By John Ridd - posted Tuesday, 15 January 2013

Irrespective of personal conviction in regards to the reality of Anthropogenic Global Warming it is unarguable that energy production and associated matters are major political, economic, social and environmental issues.

Two books that influenced me over the last year are Thorium, energy cheaper than coal by Robert Hargraves and Radiation and Reason, the Impact of Science on a Culture of Fear by Wade Allison. Both Hargraves and Allison are physicists, both are convinced that AGW constitutes a major threat to the world and both conclude that the major use of some form of nuclear energy is essential. However they emphasise different aspects of energy production as a consequence of their different specialisations.

Allison was originally a nuclear physicist but later moved into the medical applications of physics. He examines the ideas of risk, knowledge and confidence; the atomic nucleus and the fact that most nuclei are stable; and then moves to ionising radiation, its measurement and natural radiation.


In the central chapters 5, 6 and 7, he uses hard data from Hiroshima, Nagasaki and Chernobyl events and nuclear medicine to demonstrate inter alia that any radiation 'dose' below 100 millisieverts (mSv) is not injurious to humans, and that doses are not cumulative. The sample sizes are very large and the data have good accuracy; consequently his conclusions are convincing.

Knowledge of cell and DNA behaviour is used to explain the ways in which the humans (and other living things) have multiple defence mechanisms against damage, whether caused by chemical attack (oxidation) or by ionising radiation. That prevents low doses 'accumulating'.

The back cover of the book says, in part:

  • 'A clear and positive scientific account of the effect of radiation on life that brings good news for the future of mankind'
  • 'For more than half a century the view that radiation represents an extreme hazard has been accepted. This book challenges that view by facing the scientific questions "how dangerous is ionising radiation?" and "why are we so worried about radiation?"'
  • 'The first question is answered in accessible language for the general reader and related directly to modern scientific evidence and understanding. Briefly radiation isabout a thousand times less hazardous than is suggested by current safety standards'. (My emphasis)

Allison bases all his work on measured quantities. Units used are defined and errors are small. All science should be like that. Robert Hargraves in Thorium energy cheaper than coal is an example of work that is numbers based. Not just what happens but also how much.

Hargraves is an expert on energy policy. His detailed knowledge is encyclopaedic and almost daunting; inevitably he approaches the energy issue differently from Allison. Allison's approach is biological/medical; Hargraves is concerned with methods of energy production and the costs of energy for each method.

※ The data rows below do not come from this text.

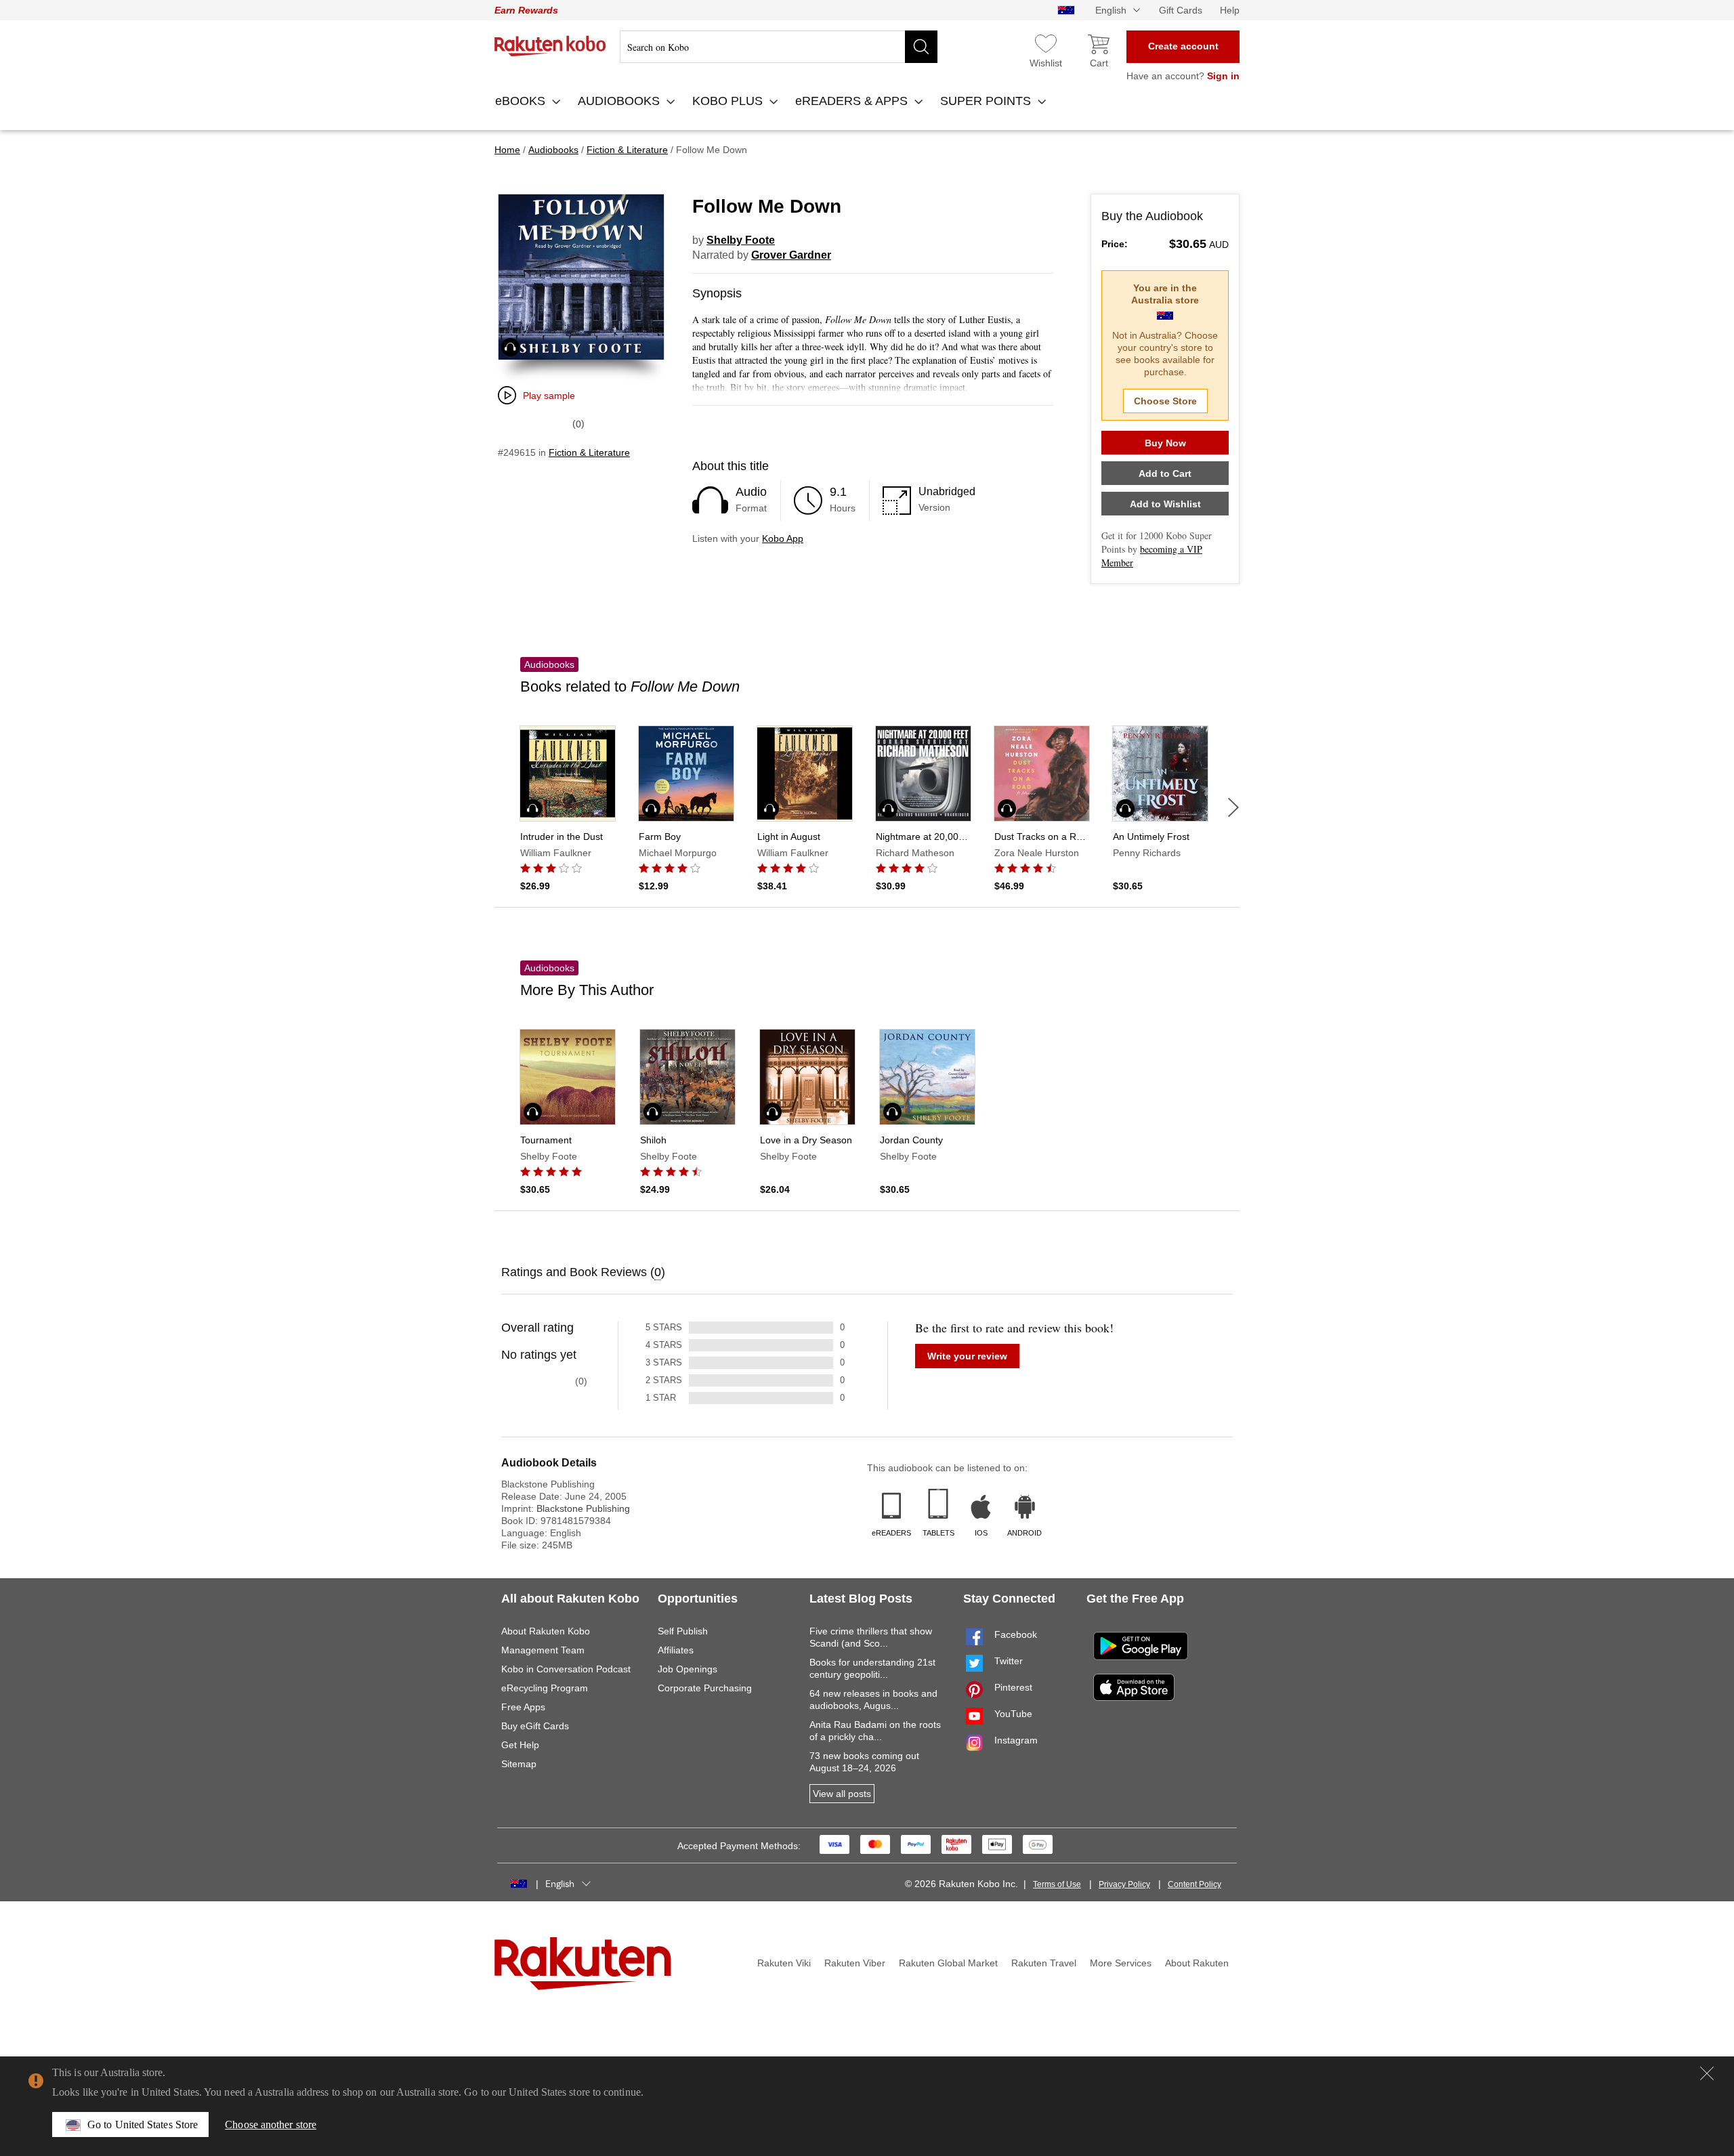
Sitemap (518, 1763)
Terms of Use (1057, 1884)
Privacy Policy (1124, 1884)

In addition to concerns about AGW, Hargraves also worries about air pollution per se and rising population. He talks of 'an unsustainable world'. His basic thesis is that most countries cannot afford to stop using coal power stations and that they will not stop – unless a cheaper alternative is available; hence the title of the book. Furthermore he contends that birth rates will not drop until some level of prosperity is achieved. His graph of GDP per capita against number of children per woman for a large number of countries is entirely convincing.

Hargraves starts by dealing with 'energy and civilisation'. He argues that the availability of energy is strongly linked to historic rises in living standards. But he asserts that present levels of energy production, let alone further increases, are unsustainable using current methods. He examines every imaginable method of production and develops a cost for each of them in cents per kilowatt hour (the 'unit' that your electricity meter measures). Examples are:

  • 'Energy cheaper than coal must be < 5.6 cents/kwh'.
  • 'Electricity cheaper than natural gas must be < 4.8 cents/kWh'
  • 'Electricity cheaper than that from wind must be < 18 cents/kWh'
  • 'Energy cheaper than from solar must be < 24 cents/kWh'.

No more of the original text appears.